Weak Shelter Security

State law mandates that shelters ensure the safety of residents, with on-site cameras and adequate security. Auditors found:

  • One cluster site, which houses 300 families in 16 buildings, had only one guard, who was stationed in the main building. There were no security guards stationed at the other 15 buildings. In direct violation of DHS’s own rule, there were no sign-in and sign-out logs for residents to use when entering or exiting the building, which further contributed to security concerns.
  • Although residents reported break-ins at another shelter, which houses 97 families in three buildings, auditors found that there were inoperable cameras on site. According to shelter staff, the number of intruders had increased over the years, and one resident approached auditors during a site visit to say she had experienced repeated break-ins in her apartment.
  • At a third location, which houses 54 families in two buildings, there was one security guard. When auditors asked the guard how she addressed security problems in the second building, she informed them that she would leave her post in the first building to investigate.

Shelters Operating Without Contracts

  • The City Charter mandates that all services paid with City money be procured in accordance with the Charter and Procurement Policy Board rules.
  • During the time frame of the audit, DHS placed families in 64 shelters that were operating without a written contract (51 hotels, 10 cluster shelters and 3 Tier II shelters).

“It is critically important for DHS to have contracts with shelter providers,” commented Comptroller Stringer. “If you don’t have a contract, it’s extremely difficult to enforce health and safety codes, and it’s almost impossible to ensure shelters make important repairs.”

Comptroller Stringer recommended that DHS:

  • Transfer staff from other DHS units so that there are more Program Analysts to oversee shelters in which children are at risk;
  • Revamp monitoring controls to ensure that shelters provide ILPs for individual families in a timely manner;
  • Ensure that apartments in which families are placed are inspected by shelter providers and that all necessary repairs are completed in a timely manner;
  • Ensure that DHS shelter providers sign written contracts with the City, so they are accountable for care provided to families, and are subject to competition that can drive down costs.

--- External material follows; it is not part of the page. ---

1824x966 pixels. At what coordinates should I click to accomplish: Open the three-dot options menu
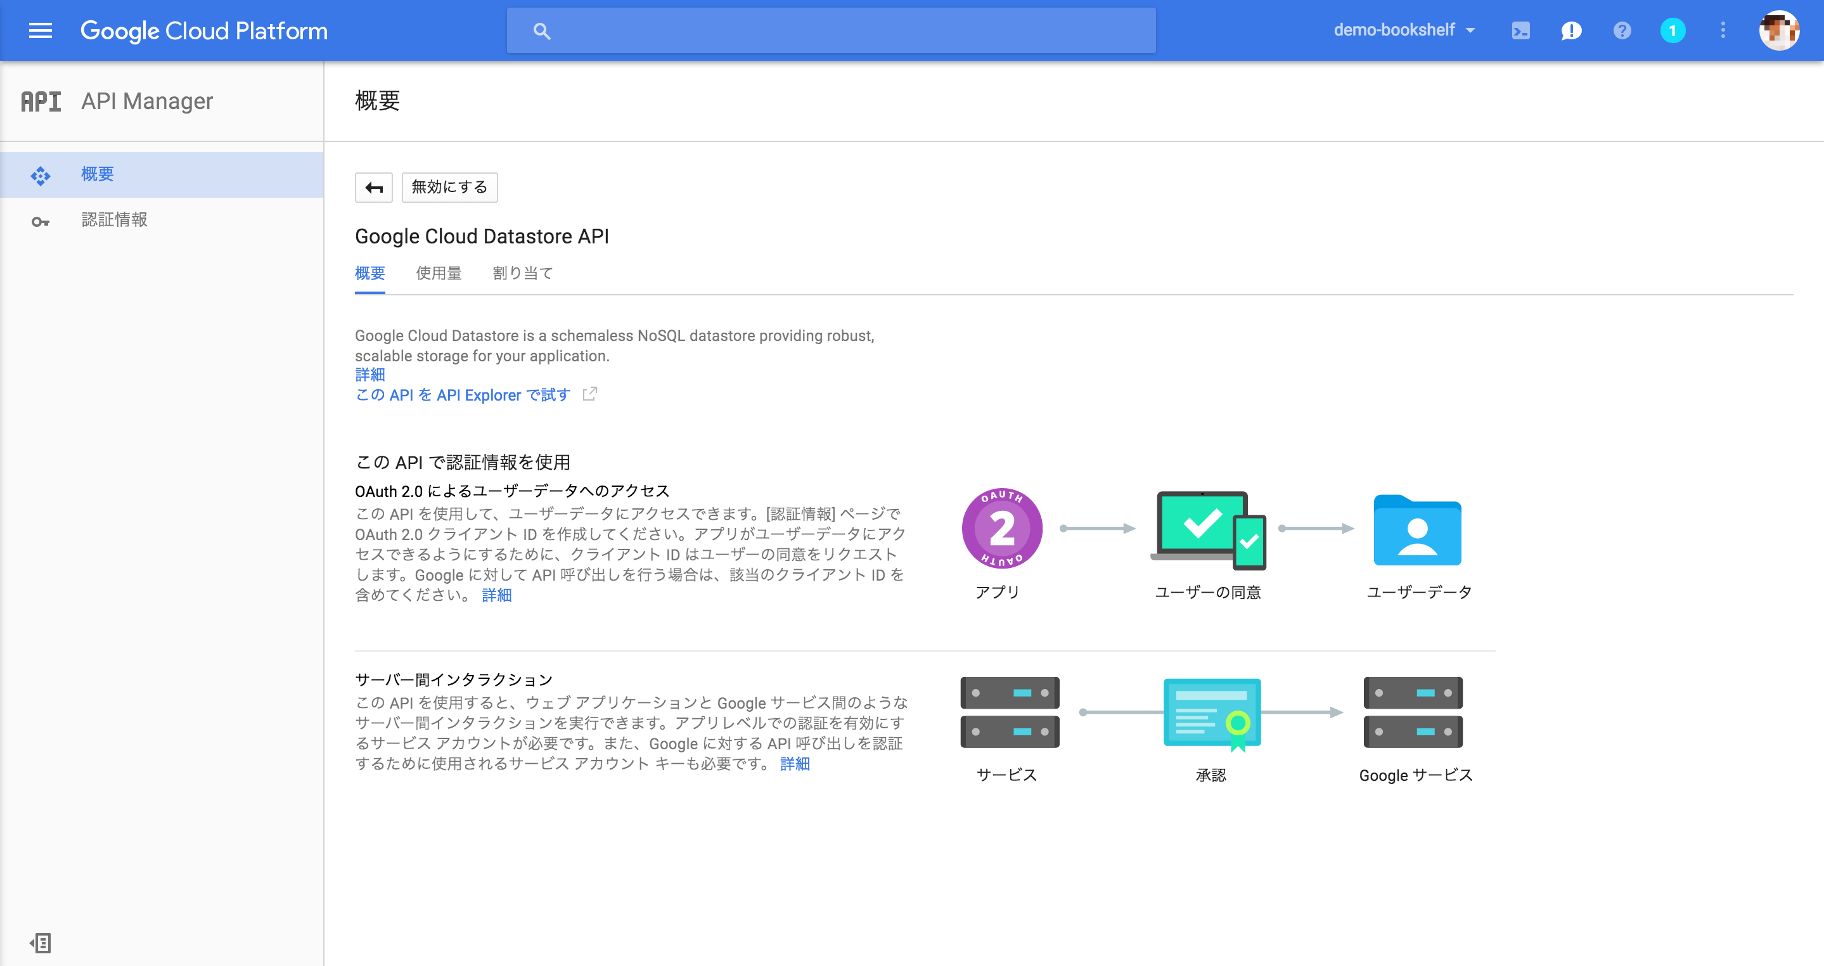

“When it comes to housing children and families, DHS has failed the test again and again,” Comptroller Stringer said. “It is an agency in disrepair, and this audit shows how badly management has fallen short in its responsibility to provide safe and secure shelter. As the administration begins to re-organize and re-focus its homeless policies, I hope it will use the findings in this audit to help protect and lift up our city’s most vulnerable residents.”